DTCM-Glutarimide Hinders Growth of Childhood Leukemia Cells but Fails to Improve the Efficacy of Commonly Used Chemotherapeutic Agents

Background: Despite the progressive improvement in current treatment, one fourth of children with acute lymphoblastic leukemia (ALL) still relapse and endure dismal prognosis. In the present study, we introduce more evidence of the antiproliferative effects of 3-[(dodecylthiocarbonyl)-methyl]- glutarimide (DTCM-g), a novel synthetic derivative of 9-methylstreptimidone, on four childhood ALL derived cell lines. Methods: REH, NALM-6, MOLT4 and Jurkat cell lines were treated with varied doses of DTCM-g (2.5 to 20ug/mL) and analyzed in terms of growth (Resazurin reduction), apoptosis (caspase-activation) and cell cycle dynamics. The impact on drug interactions in simultaneous treatments with vincristine, methotrexate and 6-mercaptopurine was also investigated. Results: Our results showed statistically significant reductions in growth in dose- and time-dependent manner, as compared with untreated control cells.
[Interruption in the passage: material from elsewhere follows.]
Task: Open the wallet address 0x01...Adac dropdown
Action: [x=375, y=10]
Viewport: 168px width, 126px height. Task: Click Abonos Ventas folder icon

In parallel, DTCM-g treatment mediated a significant increase in apoptosis and arrest at the G1 stage of the cell cycle. Alternatively, DTCM-g failed to potentiate the cytotoxicity of the commonly used drugs in 3 of the ALL cell lines studied. Conclusion: Together the data reinforce the anticancer potential of DTCM-g although its applicability in polychemotherapeutic treatments deserves further investigation.